[TASK] In the FFF-NER README below, what model does the checkpoint conversion command convert by default?

Formulating Few-shot Fine-tuning Towards Language Model Pre-training: A Pilot Study on Named Entity Recognition

DISCLAIMER: This implementation is still under development.

This repository is the official implementation of the following paper.

Formulating Few-shot Fine-tuning Towards Language Model Pre-training: A Pilot Study on Named Entity Recognition

Description

FFF-NER is a training task for effective Few-shot Named Entity Recognition. You can also refer to the author's GitHub repository.

Maintainers

Zihan Wang (zihanwangki)

Requirements

Training & Evaluation

It can run on Google Cloud Platform using Cloud TPU. Here is the instruction of using Cloud TPU.

Setup

You will need to first convert a pre-trained language model to the encoder format we are using. The following command by default converts a base size bert uncased model.

shell

python3 utils/convert_checkpoint_tensorflow.py

Then, you will need to convert the dataset into a tf_record for training. utils/create_data.py contains the script to do so. Example dataset and dataset format can be found in the official repo Suppose the dataset is stored as /data/fffner_datasets/conll2003/few_shot_5_0.words and /data/fffner_datasets/conll2003/few_shot_5_0.ner, where /data/fffner_datasets/conll2003/ also contains the dataset configuration and testing data, then,

export PATH_TO_DATA_FOLDER=/data/fffner_datasets/
export DATASET_NAME=conll2003
export TRAINING_FOLD=few_shot_5_0

and

shell

python3 utils/create_data.py $PATH_TO_DATA_FOLDER $DATASET_NAME $TRAINING_FOLD

creates the training fold.

Training

shell

PATH_TO_TRAINING_RECORD=conll2003_few_shot_5_0.tf_record # path to the training record
PATH_TO_TESTING_RECORD=conll2003_test.tf_record # path to the evaluation record
TPU_NAME="<tpu-name>"  # The name assigned while creating a Cloud TPU
MODEL_DIR=/tmp/conll2003_ew_shot_5_0 # directory to store the experiment
# Now launch the experiment.
python3 -m official.projects.mosaic.train \
  --experiment=fffner/ner \
  --config_file=experiments/base_conll2003.yaml \
  --params_override="task.train_data.input_path=${PATH_TO_TRAINING_RECORD},task.validation_data.input_path=${PATH_TO_TESTING_RECORD},runtime.distribution_strategy=tpu"
  --mode=train_and_eval \
  --tpu=$TPU_NAME \
  --model_dir=$MODEL_DIR

License

This project is licensed under the terms of the Apache License 2.0.

Citation

If you want to cite this repository in your work, please consider citing the paper.

@article{wang2022formulating,
  title={Formulating Few-shot Fine-tuning Towards Language Model Pre-training: A Pilot Study on Named Entity Recognition},
  author={Wang, Zihan and Zhao, Kewen and Wang, Zilong and Shang, Jingbo},
  journal={arXiv preprint arXiv:2205.11799},
  year={2022}
}

[EXTRACTED ENTRIES]
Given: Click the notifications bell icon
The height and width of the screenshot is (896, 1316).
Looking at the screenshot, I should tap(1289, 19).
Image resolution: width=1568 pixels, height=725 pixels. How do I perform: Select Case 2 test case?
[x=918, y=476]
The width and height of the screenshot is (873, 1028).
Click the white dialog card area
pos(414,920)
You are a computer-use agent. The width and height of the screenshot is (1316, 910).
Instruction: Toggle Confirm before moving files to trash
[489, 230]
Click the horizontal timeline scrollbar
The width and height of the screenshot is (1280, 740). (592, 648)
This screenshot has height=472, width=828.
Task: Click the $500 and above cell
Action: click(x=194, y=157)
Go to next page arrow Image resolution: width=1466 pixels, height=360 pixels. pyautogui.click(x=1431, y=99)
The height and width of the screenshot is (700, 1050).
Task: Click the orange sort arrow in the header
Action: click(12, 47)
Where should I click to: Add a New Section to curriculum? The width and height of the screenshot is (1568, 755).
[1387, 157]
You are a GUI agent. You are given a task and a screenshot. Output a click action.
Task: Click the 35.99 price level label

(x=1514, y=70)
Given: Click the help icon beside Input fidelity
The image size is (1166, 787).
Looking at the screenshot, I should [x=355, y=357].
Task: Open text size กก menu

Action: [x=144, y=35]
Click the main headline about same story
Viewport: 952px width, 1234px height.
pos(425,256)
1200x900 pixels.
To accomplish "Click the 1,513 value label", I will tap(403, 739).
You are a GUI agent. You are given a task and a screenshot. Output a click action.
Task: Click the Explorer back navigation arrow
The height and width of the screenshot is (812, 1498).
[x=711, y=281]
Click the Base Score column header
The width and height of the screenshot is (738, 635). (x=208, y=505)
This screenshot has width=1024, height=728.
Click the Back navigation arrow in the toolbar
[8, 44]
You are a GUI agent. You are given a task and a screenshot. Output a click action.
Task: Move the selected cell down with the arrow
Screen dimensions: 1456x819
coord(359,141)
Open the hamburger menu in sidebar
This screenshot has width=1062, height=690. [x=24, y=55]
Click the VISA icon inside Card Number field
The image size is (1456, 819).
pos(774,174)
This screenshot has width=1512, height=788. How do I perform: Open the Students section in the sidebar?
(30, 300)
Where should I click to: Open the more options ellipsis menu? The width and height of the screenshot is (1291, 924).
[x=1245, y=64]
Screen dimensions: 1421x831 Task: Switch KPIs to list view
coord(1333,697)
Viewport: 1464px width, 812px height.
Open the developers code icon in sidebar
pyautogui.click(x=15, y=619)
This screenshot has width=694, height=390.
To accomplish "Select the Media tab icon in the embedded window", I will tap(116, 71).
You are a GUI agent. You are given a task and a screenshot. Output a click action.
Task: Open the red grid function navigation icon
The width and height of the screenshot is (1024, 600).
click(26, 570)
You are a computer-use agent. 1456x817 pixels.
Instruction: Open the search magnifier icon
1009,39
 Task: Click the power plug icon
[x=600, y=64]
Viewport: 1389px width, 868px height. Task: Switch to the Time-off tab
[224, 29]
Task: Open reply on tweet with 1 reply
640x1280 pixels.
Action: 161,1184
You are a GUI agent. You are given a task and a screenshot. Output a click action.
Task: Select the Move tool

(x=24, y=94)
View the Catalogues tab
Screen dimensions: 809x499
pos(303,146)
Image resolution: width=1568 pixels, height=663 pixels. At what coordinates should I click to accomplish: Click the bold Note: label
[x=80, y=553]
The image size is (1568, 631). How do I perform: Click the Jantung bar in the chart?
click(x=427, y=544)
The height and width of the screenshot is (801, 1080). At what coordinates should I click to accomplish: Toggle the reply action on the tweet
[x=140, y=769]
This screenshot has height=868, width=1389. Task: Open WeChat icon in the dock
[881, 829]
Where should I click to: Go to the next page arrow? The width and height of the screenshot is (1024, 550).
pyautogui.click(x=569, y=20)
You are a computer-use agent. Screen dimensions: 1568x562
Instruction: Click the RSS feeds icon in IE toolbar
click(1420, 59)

[THE OUTPUT] A base size bert uncased model.